### Task goal
Could you give the data below again, exactly and completely?

### Saved entries
━━━━

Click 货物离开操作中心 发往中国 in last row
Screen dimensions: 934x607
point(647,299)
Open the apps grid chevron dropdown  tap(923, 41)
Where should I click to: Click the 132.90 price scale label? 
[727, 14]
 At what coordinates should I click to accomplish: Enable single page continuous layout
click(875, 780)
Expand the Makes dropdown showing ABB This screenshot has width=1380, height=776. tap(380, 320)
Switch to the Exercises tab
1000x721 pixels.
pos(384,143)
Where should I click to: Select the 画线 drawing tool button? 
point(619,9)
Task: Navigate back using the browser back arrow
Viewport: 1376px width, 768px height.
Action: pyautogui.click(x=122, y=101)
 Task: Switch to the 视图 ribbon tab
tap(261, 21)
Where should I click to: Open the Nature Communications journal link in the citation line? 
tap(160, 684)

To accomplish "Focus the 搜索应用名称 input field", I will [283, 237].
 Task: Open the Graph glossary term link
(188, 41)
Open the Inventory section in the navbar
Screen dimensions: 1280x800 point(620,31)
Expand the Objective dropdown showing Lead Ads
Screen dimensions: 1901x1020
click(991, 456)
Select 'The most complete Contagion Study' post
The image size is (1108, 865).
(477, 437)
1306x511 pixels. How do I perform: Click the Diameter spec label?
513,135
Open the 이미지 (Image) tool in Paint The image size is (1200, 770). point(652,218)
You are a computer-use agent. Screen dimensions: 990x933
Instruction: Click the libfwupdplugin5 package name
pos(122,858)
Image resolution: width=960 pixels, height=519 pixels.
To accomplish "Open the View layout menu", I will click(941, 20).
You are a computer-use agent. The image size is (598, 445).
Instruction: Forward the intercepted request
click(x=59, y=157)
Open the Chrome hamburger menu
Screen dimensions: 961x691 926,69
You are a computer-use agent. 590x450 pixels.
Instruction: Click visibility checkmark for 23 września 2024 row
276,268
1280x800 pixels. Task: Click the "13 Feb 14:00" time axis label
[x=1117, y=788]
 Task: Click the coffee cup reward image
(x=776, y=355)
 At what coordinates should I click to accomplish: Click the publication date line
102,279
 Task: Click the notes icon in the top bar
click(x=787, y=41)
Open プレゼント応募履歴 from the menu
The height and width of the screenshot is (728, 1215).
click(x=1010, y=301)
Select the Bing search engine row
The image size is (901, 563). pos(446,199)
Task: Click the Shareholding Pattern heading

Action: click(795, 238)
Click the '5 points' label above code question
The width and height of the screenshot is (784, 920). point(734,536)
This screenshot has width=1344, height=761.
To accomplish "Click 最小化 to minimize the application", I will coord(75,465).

━━━━

### Reply
Click 货物离开操作中心 发往中国 in last row
Screen dimensions: 934x607
point(647,299)
Open the apps grid chevron dropdown  tap(923, 41)
Where should I click to: Click the 132.90 price scale label? 
[727, 14]
 At what coordinates should I click to accomplish: Enable single page continuous layout
click(875, 780)
Expand the Makes dropdown showing ABB This screenshot has width=1380, height=776. tap(380, 320)
Switch to the Exercises tab
1000x721 pixels.
pos(384,143)
Where should I click to: Select the 画线 drawing tool button? 
point(619,9)
Task: Navigate back using the browser back arrow
Viewport: 1376px width, 768px height.
Action: pyautogui.click(x=122, y=101)
 Task: Switch to the 视图 ribbon tab
tap(261, 21)
Where should I click to: Open the Nature Communications journal link in the citation line? 
tap(160, 684)

To accomplish "Focus the 搜索应用名称 input field", I will [283, 237].
 Task: Open the Graph glossary term link
(188, 41)
Open the Inventory section in the navbar
Screen dimensions: 1280x800 point(620,31)
Expand the Objective dropdown showing Lead Ads
Screen dimensions: 1901x1020
click(991, 456)
Select 'The most complete Contagion Study' post
The image size is (1108, 865).
(477, 437)
1306x511 pixels. How do I perform: Click the Diameter spec label?
513,135
Open the 이미지 (Image) tool in Paint The image size is (1200, 770). point(652,218)
You are a computer-use agent. Screen dimensions: 990x933
Instruction: Click the libfwupdplugin5 package name
pos(122,858)
Image resolution: width=960 pixels, height=519 pixels.
To accomplish "Open the View layout menu", I will click(941, 20).
You are a computer-use agent. The image size is (598, 445).
Instruction: Forward the intercepted request
click(x=59, y=157)
Open the Chrome hamburger menu
Screen dimensions: 961x691 926,69
You are a computer-use agent. 590x450 pixels.
Instruction: Click visibility checkmark for 23 września 2024 row
276,268
1280x800 pixels. Task: Click the "13 Feb 14:00" time axis label
[x=1117, y=788]
 Task: Click the coffee cup reward image
(x=776, y=355)
 At what coordinates should I click to accomplish: Click the publication date line
102,279
 Task: Click the notes icon in the top bar
click(x=787, y=41)
Open プレゼント応募履歴 from the menu
The height and width of the screenshot is (728, 1215).
click(x=1010, y=301)
Select the Bing search engine row
The image size is (901, 563). pos(446,199)
Task: Click the Shareholding Pattern heading

Action: click(795, 238)
Click the '5 points' label above code question
The width and height of the screenshot is (784, 920). point(734,536)
This screenshot has width=1344, height=761.
To accomplish "Click 最小化 to minimize the application", I will coord(75,465).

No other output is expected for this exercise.